If you are living, or considering relocating to Panama, a key thing to remember is “It’s different!” That’s why, hopefully, you are considering a new and different lifestyle in Panama. So, as you might expect, Panama has some “different” traditions for welcoming in the New Year. Jackie Lange had this great article about this different traditions on her Panama Relocation Tours blog.
Many Panamanians are superstitious and have certain rituals they believe must be done as we cross from one year to the next. Panamanians traditionally spend New Years eve with friends and family.
EFFIGY: Throughout Panama at this time of year, you’ll see effigies, or life-sized dolls made out of straw, in front of houses or along side the roads. The effigy, also called a Judas doll, represents someone or something they dislike. They are sometimes called Muñecos. Some houses will have 1-2 effigies and some houses will have many.
The dolls are stuffed with firecrackers. At the stroke of midnight, they are lit on fire and beaten. According to folklore, by beating and setting the effigies on fire, the sins and evil spirits of the old year are destroyed. Making way for good fortune in the new year. The fire crackers are said to help drive the evil spirits away.
Instead of the Judas doll, I know some Panamanians who make a list of all the people they felt who have done them wrong throughout the year, then they burn the list on the last day of the year.
What a great way to start a fresh New Year!
SAGE: On New Years Eve, it is common for a Panamanian to open up all the windows in their house then sage (or smudge) the house to remove all bad vibes and bad energy. Panamanians want a fresh start to the New Year. You should use a feather or your hand to move all the smoke which collects the bad energy out of the house.
This is not the sage you use for cooking. Stores throughout Panama sell smudge white sage bundles.
Some Panamanians make a small alter for their sage ceremony by bringing in additional elements such as a sea shell, feather, brass bell, and raw egg. The shell represents the element water and the energy of Mother Ocean; the feather represents the energy of the winged ones; the brass bell carries the energy of the cosmos; and the egg is a symbol of life.
It’s also tradition to declutter and clean your house thoroughly before you start a sage ceremony. It’s all about leaving the bad of the old year behind and starting the New Year fresh with good energy.
MONEY IN YOUR HAND: It is said that if you have money in your hand at midnight, then you will have a prosperous New Year.
WEAR RED: It is said that if you are wearing red as we pass from one year to the next, it will bring you love in the New Year.
WEAR YELLOW: If you are wearing yellow underwear at midnight, it will bring you good luck in the New Year.
PUT RICE IN A POT: Tradition says this will attract wealth in the New Year.
EAT 12 GRAPES: As you eat 12 grapes at midnight, you should make a wish for the New Year. They also say that the grapes will predict what kind of year you will have. If your 4th grape is sour, then April may be a bad month. But if you get a sweet grape, that month will be a sweet experience.

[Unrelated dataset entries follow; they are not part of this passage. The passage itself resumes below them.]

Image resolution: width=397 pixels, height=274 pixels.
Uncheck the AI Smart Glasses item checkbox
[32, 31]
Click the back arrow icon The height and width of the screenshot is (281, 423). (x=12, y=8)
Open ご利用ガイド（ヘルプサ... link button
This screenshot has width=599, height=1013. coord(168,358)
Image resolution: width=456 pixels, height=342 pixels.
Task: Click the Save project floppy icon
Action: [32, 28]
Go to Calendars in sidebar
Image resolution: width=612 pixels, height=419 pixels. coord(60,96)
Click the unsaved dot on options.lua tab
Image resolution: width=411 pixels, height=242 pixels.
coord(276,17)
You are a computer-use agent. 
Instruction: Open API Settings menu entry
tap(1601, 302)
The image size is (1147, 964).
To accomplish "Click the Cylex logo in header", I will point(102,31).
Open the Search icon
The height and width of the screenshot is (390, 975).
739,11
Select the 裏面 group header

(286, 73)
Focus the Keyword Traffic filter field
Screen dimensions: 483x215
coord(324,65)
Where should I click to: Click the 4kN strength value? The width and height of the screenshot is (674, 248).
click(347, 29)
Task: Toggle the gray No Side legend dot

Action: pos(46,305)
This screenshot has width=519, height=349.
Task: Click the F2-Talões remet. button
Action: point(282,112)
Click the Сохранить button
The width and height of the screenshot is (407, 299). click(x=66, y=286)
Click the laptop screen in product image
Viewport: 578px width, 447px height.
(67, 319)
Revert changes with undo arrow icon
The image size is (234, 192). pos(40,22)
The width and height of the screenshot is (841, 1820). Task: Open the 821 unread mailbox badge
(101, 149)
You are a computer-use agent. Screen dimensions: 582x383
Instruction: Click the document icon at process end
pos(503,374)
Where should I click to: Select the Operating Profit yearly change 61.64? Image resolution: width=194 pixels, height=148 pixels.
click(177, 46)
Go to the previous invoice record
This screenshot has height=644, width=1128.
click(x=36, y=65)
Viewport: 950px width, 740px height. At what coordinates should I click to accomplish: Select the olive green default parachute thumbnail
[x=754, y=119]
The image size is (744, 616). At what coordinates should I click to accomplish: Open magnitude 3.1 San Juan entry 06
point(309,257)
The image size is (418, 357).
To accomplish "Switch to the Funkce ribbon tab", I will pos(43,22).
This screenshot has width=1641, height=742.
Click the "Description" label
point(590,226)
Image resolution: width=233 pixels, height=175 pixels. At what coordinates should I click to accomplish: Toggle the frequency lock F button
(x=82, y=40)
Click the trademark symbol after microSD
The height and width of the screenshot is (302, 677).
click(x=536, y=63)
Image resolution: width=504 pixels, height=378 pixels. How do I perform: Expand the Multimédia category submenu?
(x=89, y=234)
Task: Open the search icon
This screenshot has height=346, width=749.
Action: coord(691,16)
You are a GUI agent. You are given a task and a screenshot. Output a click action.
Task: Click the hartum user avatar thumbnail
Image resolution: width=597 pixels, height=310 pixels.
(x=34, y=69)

The lottery is very popular in Panama. At midnight, you should spit out the grape seeds then count the number of seeds in each grape. These will be your lucky lottery numbers.
NEW YEARS RESOLUTIONS: In Panama, it is customary to write down at least 7 New Years resolutions. These could be things you want to happen or things you want to not happen in the New Year. Many Panamanians believe that by writing the resolutions down and carrying them with you throughout the year, they are much more likely to come true.
And finally, fireworks are a way to celebrate the New Year and new beginnings!
FIREWORKS: Panamanians LOVE their fireworks. In addition to the fire crackers in the effigies, it is customary to have a lot of fireworks at midnight. You can hear them all over the country. Here’s a youtube video of the fireworks in Panama City for the New Year’s celebration in 2019.
Maybe some of these Panamanian rituals would be a good tradition to start even if you don’t live in Panama!